Our brain and auditory system "process" the sound-waves
reaching each ear, with regard to level, direction, time and
frequency content. The signal is further "analysed" by our
brain and auditory system, and the differences between
signals coming from our two ears tell us, for example, about
distance to the different sound sources and their relative
positions. We experience ìDepth of Image": for
example, the different instruments of the orchestra in a
concert hall are differently placed, not only from left to
right but also in depth, together with the size and
acoustics of the concert hall.
By "collecting" the total sound at one single point with
a stereo microphone -that is, a microphone with its capsules
as close together as possible -we obtain a strict relation
between the direct sound and the reflected sound (the
diffused sound field), and this gives our brain and auditory
system important information for building up an illusion of
"reality" - the concert hall, the church or the jazz club.
It is also very important for the direct and the reflected
sound to have an exact acoustic connection with the
sound-waves from each instrument. In traditional recording
studios, there is, basically, one microphone (or sometimes
even more) per instrument, and these are then mixed together
electrically. This is not real stereo, it is just
panned mono.
Since, moreover, the microphones are usually placed very
close to each instrument in an acoustically dead studio, all
one gets is the direct sound of the instrument, and so
artificial reverberation has to be "added on" electrically
afterwards.
Timbre
By timbre we mean the specific character of an acoustic
musical instrument - meaning, for example, what makes it
possible for us to tell one instrument from another.
The timbre of a musical instrument is a combination of
its significant spectral distribution, i.e. the relation
between notes and their harmonics and each relative level
and frequency distribution, and last but not least, the way
in which the sound-waves radiate from the body of the
instrument.
All our acoustic instruments are designed to be played in
some form of concert hall, i.e. in a place where you hear
both the direct sound of the instrument and the
reverberation of the environment.
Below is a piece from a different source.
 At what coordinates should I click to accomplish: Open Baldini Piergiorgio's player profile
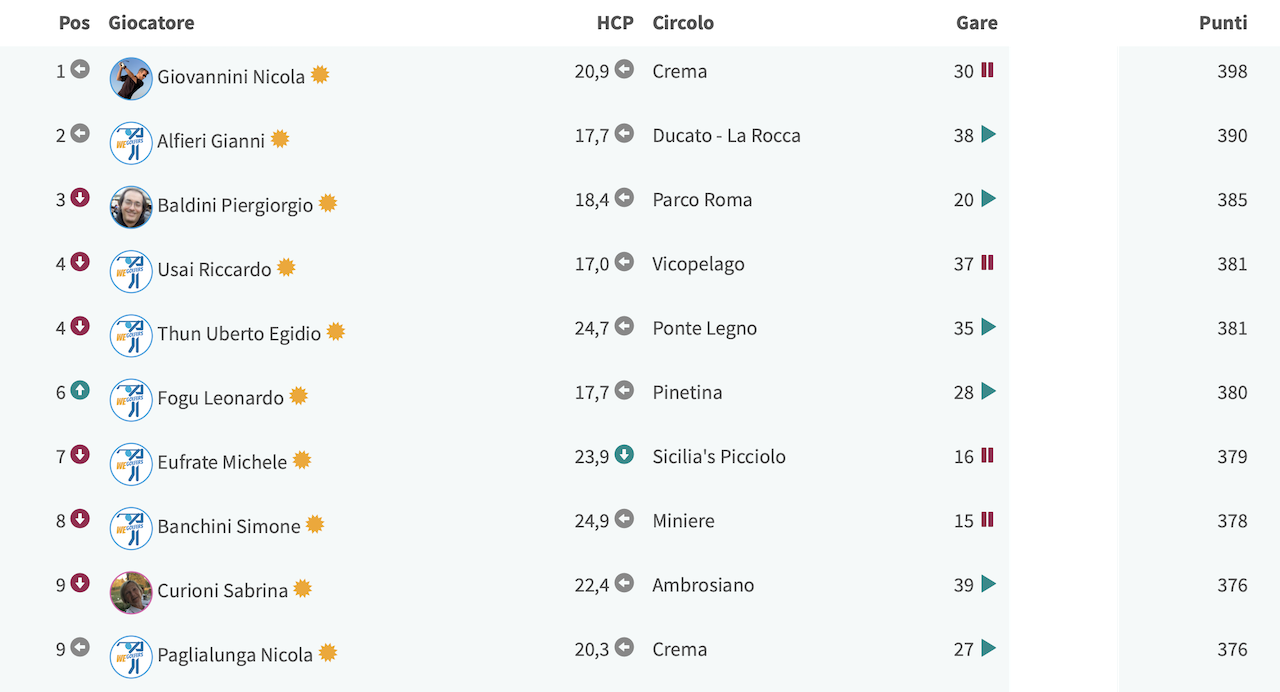coord(235,205)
If, like Opus 3, you are
aiming for as natural an instrumental timbre as possible, it
is vitally important that acoustic instruments can also be
recorded in the type of surroundings they were originally
designed to be played in, but also with longer microphone
distances, so as also to capture the sound radiating from
the whole sounding body of the instrument. The short
microphone distances normally used also make the timbre
unnatural, and so it has to be "restored" artificially,
using various equalizers etc. We mustn't forget that when
our acoustic musical instruments were created, a long time
ago, neither electricity, microphones or recording studios
existed!
Dynamics
The dynamic range of a musical instrument is the
difference between the loudest and the softest sound level
it is capable of producing. Like timbre, the dynamics of a
musical instrument depend, not only on how it is built but
also on how it is used by the composer and performer.
Dynamics in this sense are used to create a large number and
variety of musical effects, changes of emotion, mood and
expression etc., etc. The dynamic properties of a musical
instrument are also very much affected by the way in which
it is recorded. The short microphone distances used for
multi-microphone recording in traditional studios also
exaggerate the recorded dynamics. Just like timbre, the
dynamic balance then has to be artificially "restored",
using compressors, limiters and so on.
Discussions of sound nowadays tend to be very much
preoccupied with the digital links of the sound reproduction
chain, especially where gramophone recordings are concerned.
Attention very often focuses exclusively on the type of A/D
converter used, how many bits, the amount of oversampling,
how the equipment is specially modified, and so on and so
forth.
When Opus 3 started at the end of 1976, there was far
more talk about the way in which the actual recording was
done purely in terms of recording technique or philosophy -
that is, the methodology employed (multi- mike versus twin
microphone technique etc.) and the type of recording
situation chosen - natural environments or traditional
studio technique, and so on.
Whatever the technical apparatus, it is still the actual,
recording philosophy that does most to decide what a
recording will sound like - a fact which has been virtually
lost sight of in the discussion of sound today. The quantity
of electronics used in a recording is also highly important.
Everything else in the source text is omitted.